Exercise materials =
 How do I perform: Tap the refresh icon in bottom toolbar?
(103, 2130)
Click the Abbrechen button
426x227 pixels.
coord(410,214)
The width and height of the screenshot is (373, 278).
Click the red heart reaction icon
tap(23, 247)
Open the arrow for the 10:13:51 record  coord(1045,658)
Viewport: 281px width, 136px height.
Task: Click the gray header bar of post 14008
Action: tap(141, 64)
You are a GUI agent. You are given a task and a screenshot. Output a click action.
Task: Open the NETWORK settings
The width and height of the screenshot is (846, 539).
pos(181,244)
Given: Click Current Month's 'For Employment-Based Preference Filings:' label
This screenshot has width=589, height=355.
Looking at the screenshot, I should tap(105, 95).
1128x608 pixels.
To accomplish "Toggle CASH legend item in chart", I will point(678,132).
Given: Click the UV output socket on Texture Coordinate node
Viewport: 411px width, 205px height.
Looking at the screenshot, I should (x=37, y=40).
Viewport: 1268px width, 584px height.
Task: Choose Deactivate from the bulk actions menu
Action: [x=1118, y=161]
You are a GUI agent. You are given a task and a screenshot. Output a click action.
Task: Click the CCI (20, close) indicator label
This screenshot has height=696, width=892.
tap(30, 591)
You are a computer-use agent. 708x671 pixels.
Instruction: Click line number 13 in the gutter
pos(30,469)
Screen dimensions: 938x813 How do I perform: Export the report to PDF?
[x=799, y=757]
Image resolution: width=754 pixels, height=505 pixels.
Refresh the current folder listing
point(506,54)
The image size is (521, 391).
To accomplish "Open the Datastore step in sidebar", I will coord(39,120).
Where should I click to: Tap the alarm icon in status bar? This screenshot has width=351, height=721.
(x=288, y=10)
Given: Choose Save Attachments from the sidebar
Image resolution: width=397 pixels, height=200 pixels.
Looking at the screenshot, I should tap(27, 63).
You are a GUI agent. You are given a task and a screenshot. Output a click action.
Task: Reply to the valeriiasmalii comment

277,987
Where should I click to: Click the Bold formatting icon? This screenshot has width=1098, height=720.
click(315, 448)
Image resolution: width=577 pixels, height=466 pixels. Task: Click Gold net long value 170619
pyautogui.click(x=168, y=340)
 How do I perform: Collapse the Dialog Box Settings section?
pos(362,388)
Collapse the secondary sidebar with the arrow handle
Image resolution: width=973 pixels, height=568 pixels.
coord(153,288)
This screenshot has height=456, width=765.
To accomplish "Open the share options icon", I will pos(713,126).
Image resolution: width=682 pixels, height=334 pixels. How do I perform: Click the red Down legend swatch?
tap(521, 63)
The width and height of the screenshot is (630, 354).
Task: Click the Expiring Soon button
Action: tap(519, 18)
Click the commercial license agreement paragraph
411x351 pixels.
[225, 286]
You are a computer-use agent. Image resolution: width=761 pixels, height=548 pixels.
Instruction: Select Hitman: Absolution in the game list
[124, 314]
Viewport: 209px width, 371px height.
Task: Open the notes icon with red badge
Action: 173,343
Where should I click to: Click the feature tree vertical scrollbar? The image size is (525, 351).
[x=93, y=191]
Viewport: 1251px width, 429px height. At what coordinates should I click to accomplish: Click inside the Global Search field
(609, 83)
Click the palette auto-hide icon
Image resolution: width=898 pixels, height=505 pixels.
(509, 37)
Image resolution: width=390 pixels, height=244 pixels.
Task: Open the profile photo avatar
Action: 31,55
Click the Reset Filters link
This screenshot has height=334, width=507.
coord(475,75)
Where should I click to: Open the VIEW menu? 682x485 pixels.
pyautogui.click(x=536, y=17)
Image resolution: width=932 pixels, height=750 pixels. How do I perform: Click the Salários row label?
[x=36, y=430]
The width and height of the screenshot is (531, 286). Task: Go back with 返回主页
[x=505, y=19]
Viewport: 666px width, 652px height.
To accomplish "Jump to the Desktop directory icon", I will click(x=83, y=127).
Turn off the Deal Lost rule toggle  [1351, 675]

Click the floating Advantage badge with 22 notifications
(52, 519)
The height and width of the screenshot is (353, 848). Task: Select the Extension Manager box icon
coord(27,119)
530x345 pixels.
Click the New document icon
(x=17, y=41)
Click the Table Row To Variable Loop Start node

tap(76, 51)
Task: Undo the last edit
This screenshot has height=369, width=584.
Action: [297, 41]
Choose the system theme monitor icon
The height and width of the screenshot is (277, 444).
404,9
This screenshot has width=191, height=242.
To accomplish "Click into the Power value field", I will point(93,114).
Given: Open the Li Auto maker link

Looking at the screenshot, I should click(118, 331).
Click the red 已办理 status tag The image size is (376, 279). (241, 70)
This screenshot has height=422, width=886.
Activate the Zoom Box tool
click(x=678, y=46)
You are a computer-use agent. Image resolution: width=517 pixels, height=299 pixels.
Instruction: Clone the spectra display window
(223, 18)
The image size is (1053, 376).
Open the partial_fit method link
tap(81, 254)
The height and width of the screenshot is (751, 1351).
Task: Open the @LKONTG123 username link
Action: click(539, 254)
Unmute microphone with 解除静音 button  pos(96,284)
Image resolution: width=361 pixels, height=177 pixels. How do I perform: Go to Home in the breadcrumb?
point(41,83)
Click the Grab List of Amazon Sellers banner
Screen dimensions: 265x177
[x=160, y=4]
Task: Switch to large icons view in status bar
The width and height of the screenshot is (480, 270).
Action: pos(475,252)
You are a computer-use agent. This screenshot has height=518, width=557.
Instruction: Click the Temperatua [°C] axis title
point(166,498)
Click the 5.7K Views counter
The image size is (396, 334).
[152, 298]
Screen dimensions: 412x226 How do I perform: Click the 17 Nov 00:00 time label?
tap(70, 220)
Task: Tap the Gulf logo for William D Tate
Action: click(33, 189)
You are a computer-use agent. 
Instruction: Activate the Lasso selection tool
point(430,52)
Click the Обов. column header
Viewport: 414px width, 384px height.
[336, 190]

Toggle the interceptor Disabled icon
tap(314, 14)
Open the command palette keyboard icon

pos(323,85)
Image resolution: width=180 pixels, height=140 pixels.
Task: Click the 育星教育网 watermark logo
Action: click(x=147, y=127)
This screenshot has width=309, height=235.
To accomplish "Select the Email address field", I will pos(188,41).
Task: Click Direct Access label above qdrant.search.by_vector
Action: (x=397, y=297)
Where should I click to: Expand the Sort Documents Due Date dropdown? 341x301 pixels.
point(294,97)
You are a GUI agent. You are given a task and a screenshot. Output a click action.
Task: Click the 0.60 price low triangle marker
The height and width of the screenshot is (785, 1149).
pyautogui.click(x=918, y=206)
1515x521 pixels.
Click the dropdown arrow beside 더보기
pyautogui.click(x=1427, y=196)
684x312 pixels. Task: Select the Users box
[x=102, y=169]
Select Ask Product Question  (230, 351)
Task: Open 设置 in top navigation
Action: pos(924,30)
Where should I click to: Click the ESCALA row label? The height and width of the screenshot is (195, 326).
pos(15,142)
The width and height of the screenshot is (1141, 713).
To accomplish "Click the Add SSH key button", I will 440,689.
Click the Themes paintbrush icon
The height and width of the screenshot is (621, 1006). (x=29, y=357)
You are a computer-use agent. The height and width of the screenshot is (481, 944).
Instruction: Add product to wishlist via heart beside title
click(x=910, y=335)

Work item = Go through the entries above and copy every line containing "agent".

Response box =
You are a GUI agent. You are given a task and a screenshot. Output a click action.
You are a GUI agent. You are given a task and a screenshot. Output a click action.
You are a computer-use agent. 708x671 pixels.
You are a GUI agent. You are given a task and a screenshot. Output a click action.
You are a computer-use agent. Image resolution: width=761 pixels, height=548 pixels.
You are a computer-use agent. Image resolution: width=517 pixels, height=299 pixels.
You are a computer-use agent. This screenshot has height=518, width=557.
You are a computer-use agent. 
You are a GUI agent. You are given a task and a screenshot. Output a click action.
You are a computer-use agent. The height and width of the screenshot is (481, 944).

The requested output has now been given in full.